2002: In November, split effluent samples from the groundwater treatment system were collected by ADEQ and the potentially responsible parties. The samples were analyzed for 1,4-dioxane. Test results were below laboratory detection limits.

2005 - 2006: Since 1998 and prior to March 2006, the site remedy had only removed approximately 35 pounds of the contaminants of concern from the groundwater each year. Soil vapor sampling and analyses indicated increasing concentrations of VOCs. Operation of the groundwater pump and treat system was not addressing the concerns relating to the expanding soil vapor plume and off-site groundwater contamination. Two new ground water wells (MW-16UA and MW-17UA) and five soil vapor probes were installed and added to the monitoring network.  Additionally, soil vapor samples from wells extending below the basalt layer were collected and analyzed. A baropneumatic test was conducted to evaluate the effect, if any, of the basalt layer on soil vapor migration.

ADEQ and EPA determined that the existing site Conceptual Model could no longer be supported by the current site conditions. EPA and ADEQ requested the HSC to develop a new site Conceptual Model. In response to the changing conditions at the site, the HSC hired a new project manager and subsequently selected a new “Supervising Contractor” (Geosyntec Consultants) which was approved by ADEQ and EPA in accordance with the requirements of the existing CD.

ADEQ and EPA requested the HSC to provide a work plan to detail the work that will further evaluate the site conditions, update the site Conceptual Model and address existing data gaps.  The HSC submitted a Phase I work plan in July 2005. The parties met and the HSC was advised on how to finalize the work plan which involved installation of new soil vapor and groundwater monitor wells above and beneath the basalt layer and re-starting of the SVE system with an updated off-gas treatment system.

The HSC conducted site-wide groundwater and soil vapor sampling in November 2005. Implementation of the approved Phase I Work Plan was initiated after January 1, 2006.

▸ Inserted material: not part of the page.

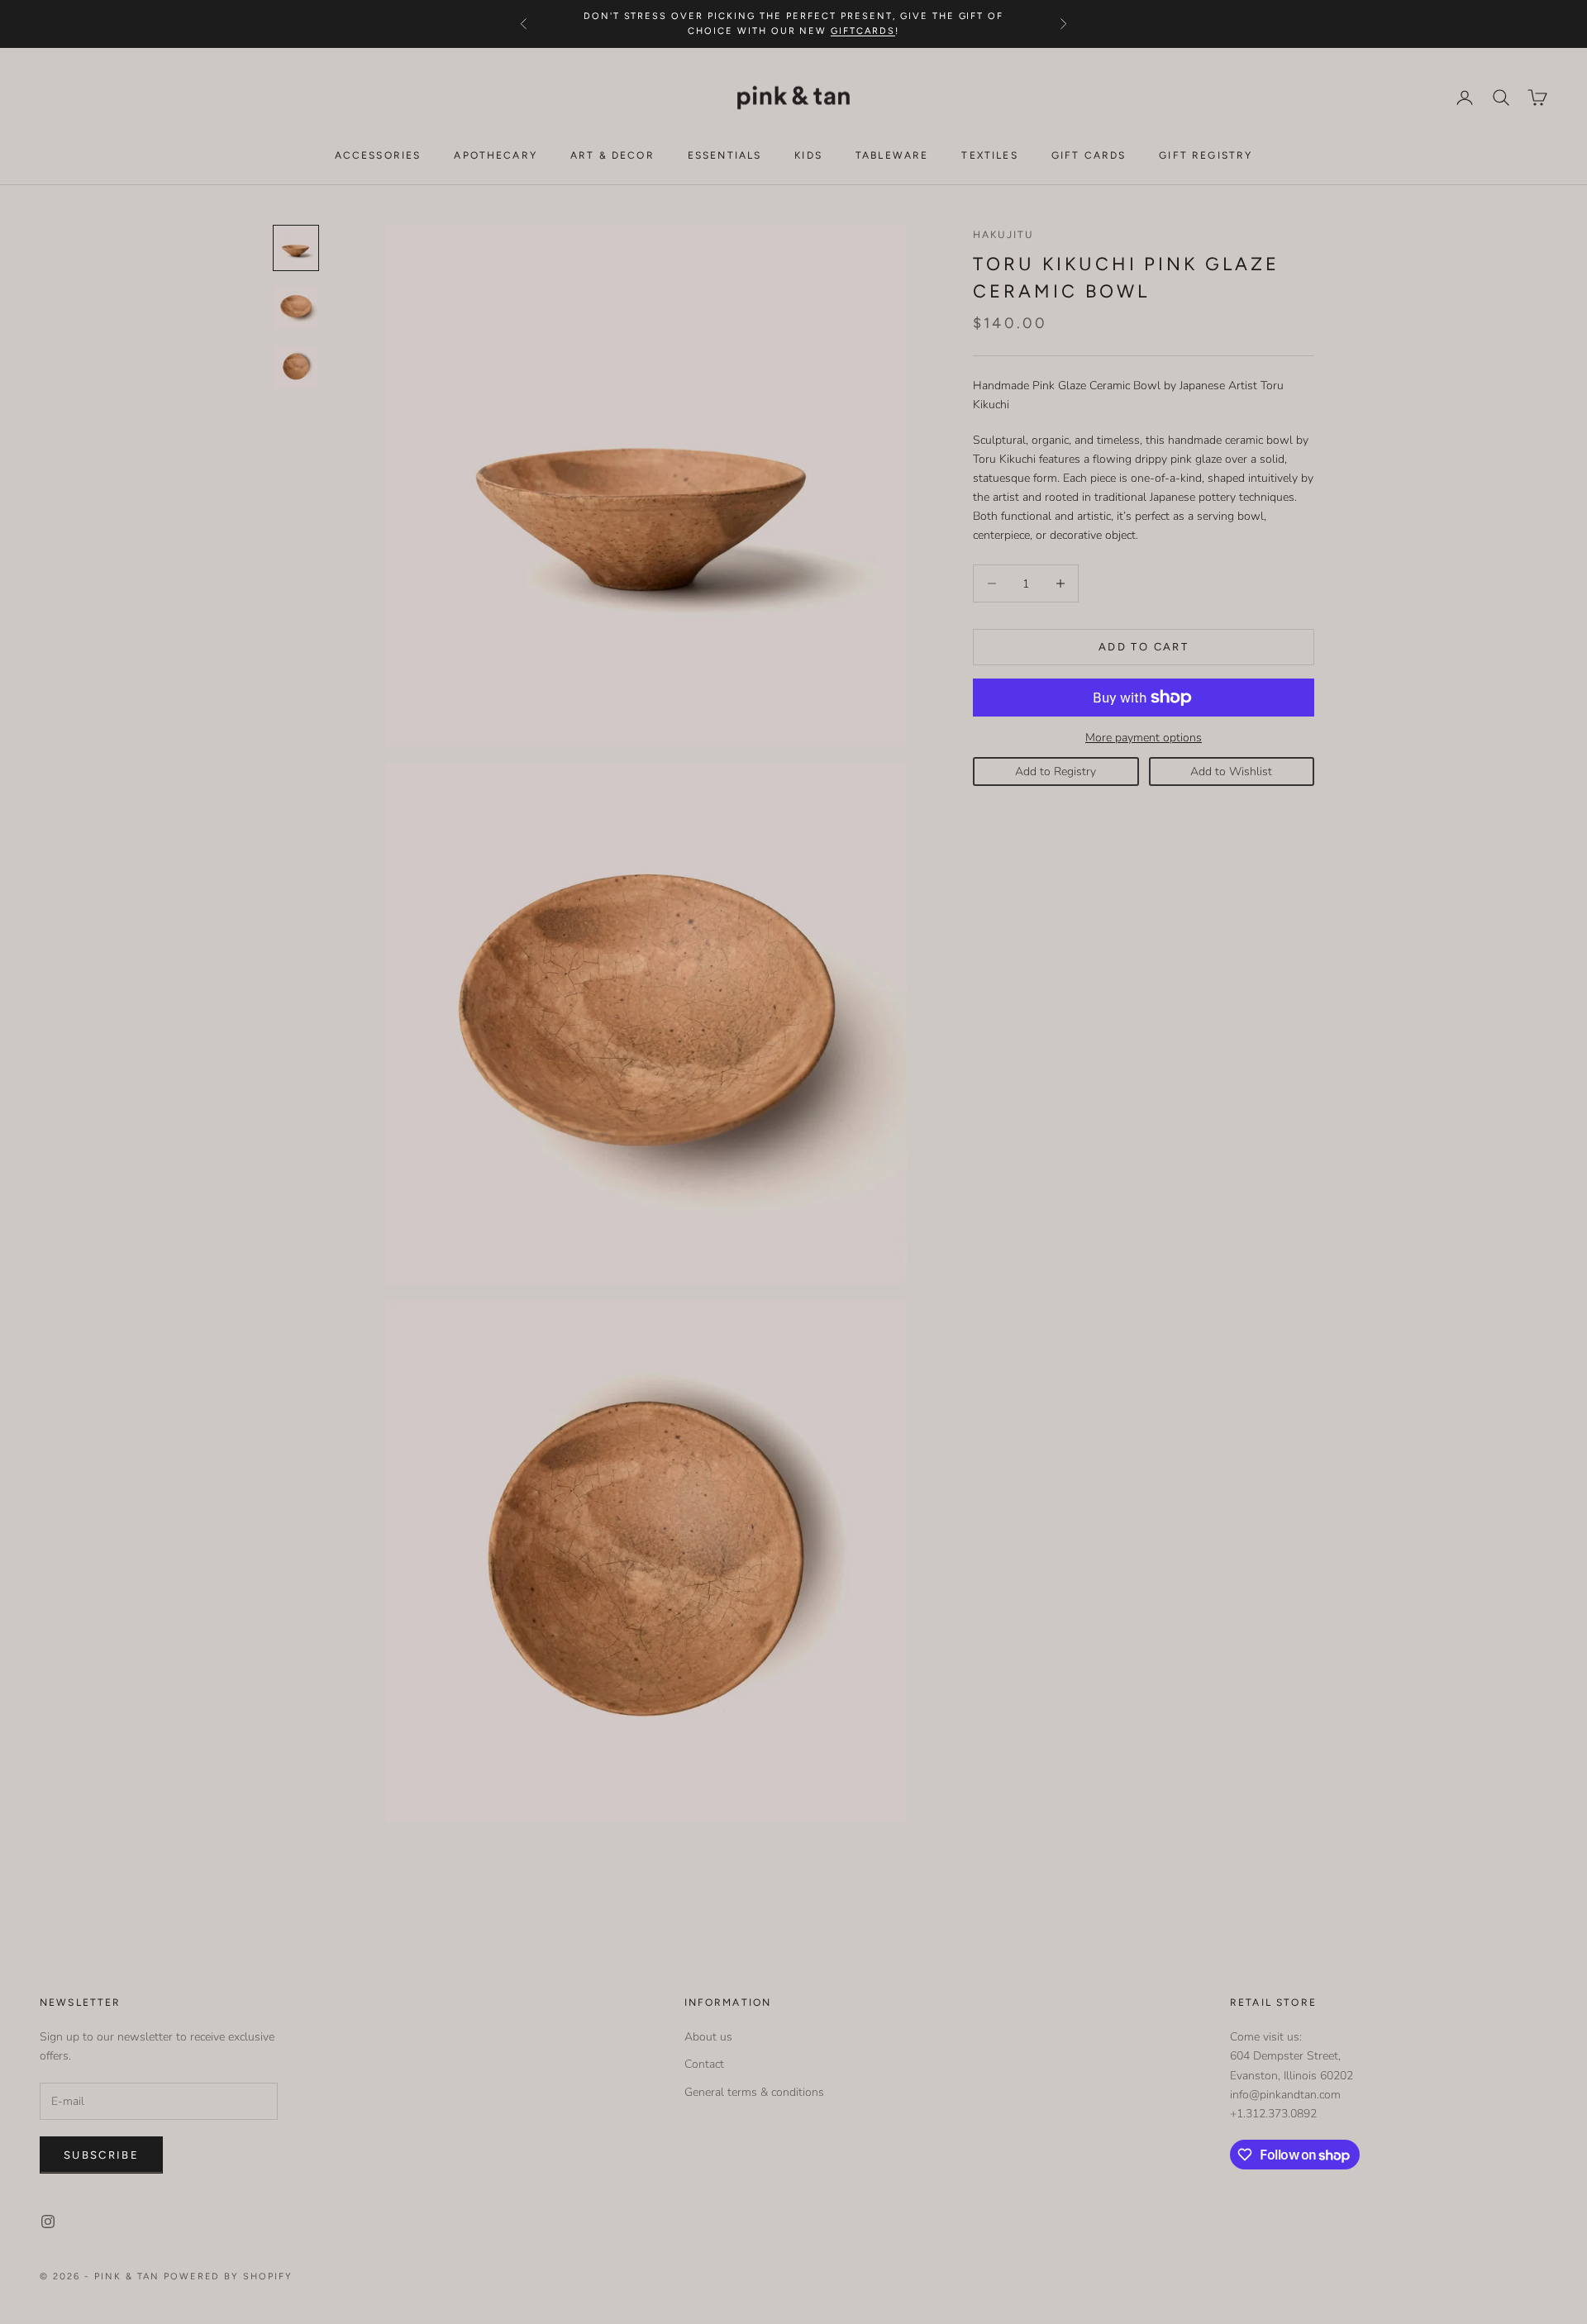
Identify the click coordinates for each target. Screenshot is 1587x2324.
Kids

2006: The SVE was restarted in March. SVE construction and startup testing activities included the construction of a high density polyethylene lined equipment containment pad, installation of a proprietary vapor compression/condensation treatment unit (owned and operated by GEO Inc.) and transmission piping from 11 fine-grained zone vapor wells to the treatment unit. Soil vapor monitoring probe VP-19UA was connected to the SVE system in December. Prior to the re-start of the SVE system, nine soil borings were drilled in January and February 2006 to further characterize the subsurface conditions in the vicinity of the primary source area at the site, the former solvent disposal pit (Pit 1). The data collected during that effort helped to focus the operation of the SVE system when it was re-started and further the development of the site Conceptual Model regarding fate and transport of chemicals. Once the SVE system was restarted under the Phase I Work Plan, removal of VOC mass has increased dramatically.

Two monitor wells (MW-18UA, MW-19UA) and a piezometer (MW-20UA) were installed and added to the groundwater monitoring program during the year.

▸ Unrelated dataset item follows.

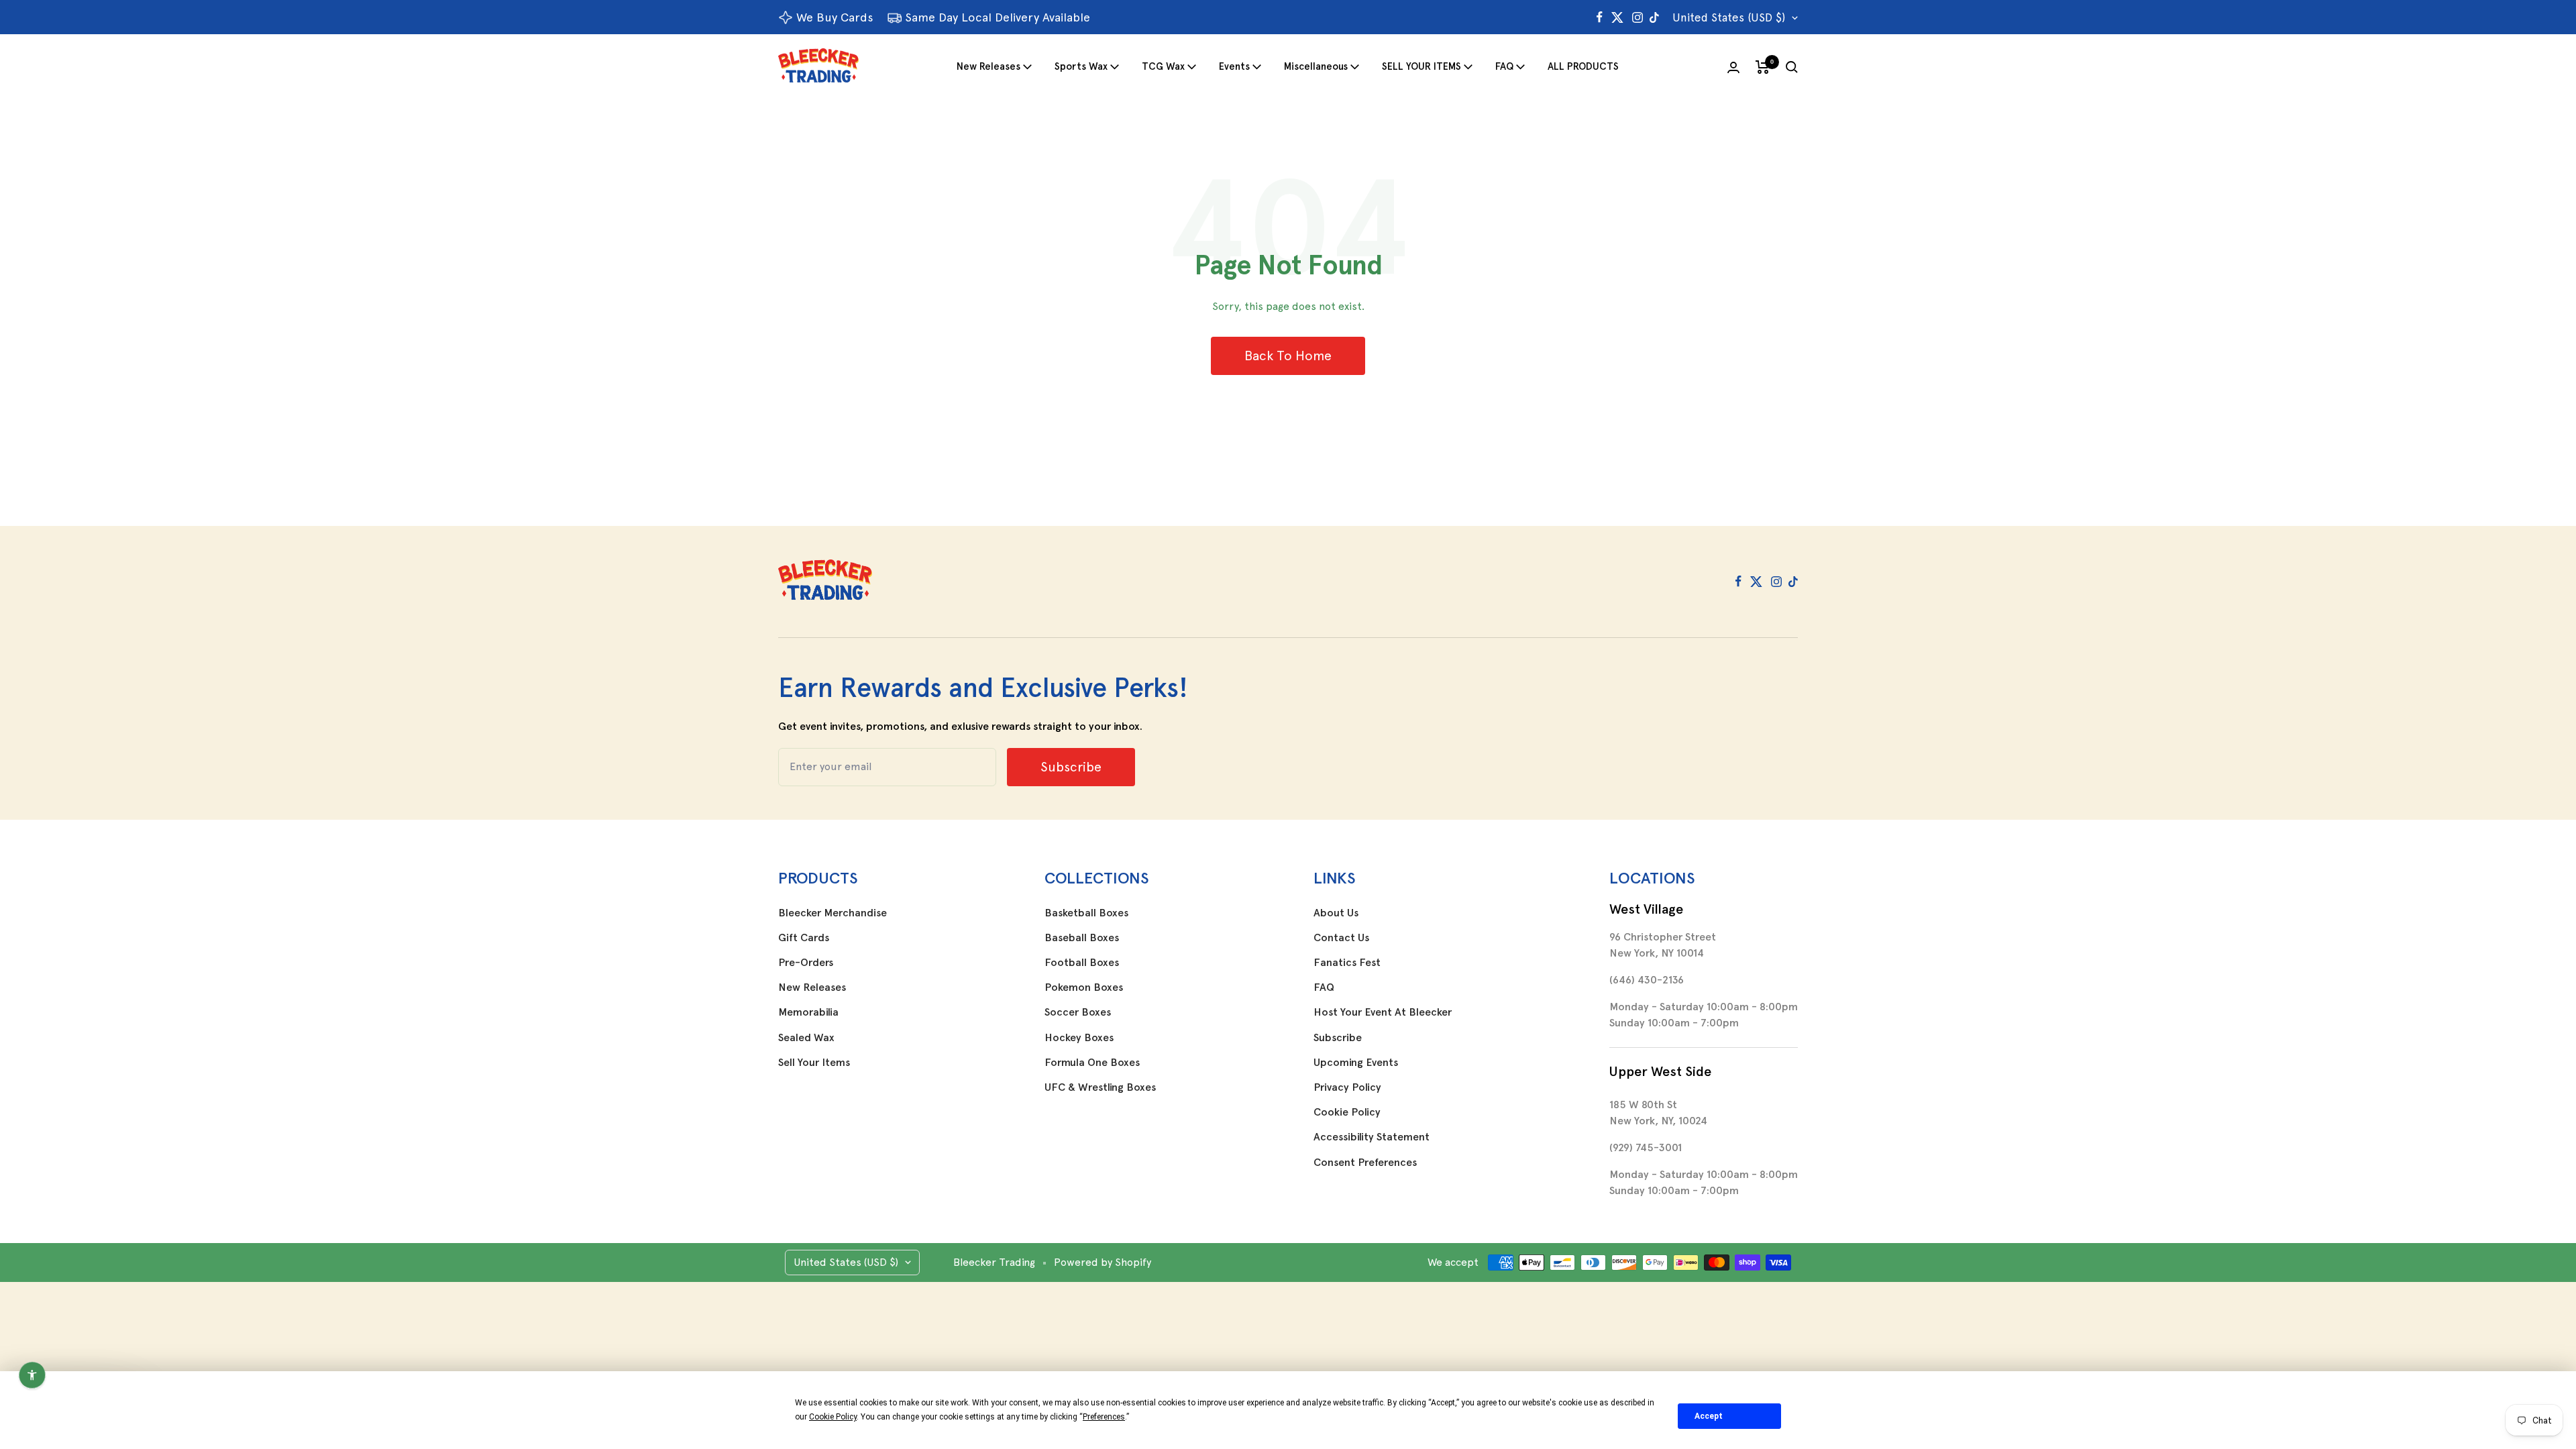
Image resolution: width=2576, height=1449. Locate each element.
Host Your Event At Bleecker (1382, 1012)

In January, EPA initiated the second FYR. The second FYR report was completed by EPA in September which included a review of annual monitoring reports, a review of institutional controls, risk assessment studies, a site inspection and interviews. The report stated that monitoring data from the period of approximately the late 1990’s to early 2006 indicated upward trends in size and concentration of the vadose zone VOC vapor plume, prior to the re-start of the SVE system. VOC concentrations in several groundwater wells had also been increasing over the last few years prior to the re-start of the SVE system. The report also stated that VOC vapor concentrations beneath the basalt were found to be higher than above the basalt. The report concluded that the remedy is protective to human health and the environment in the short-term, but further data collection is needed to determine if the remedy will be protective in the long-term.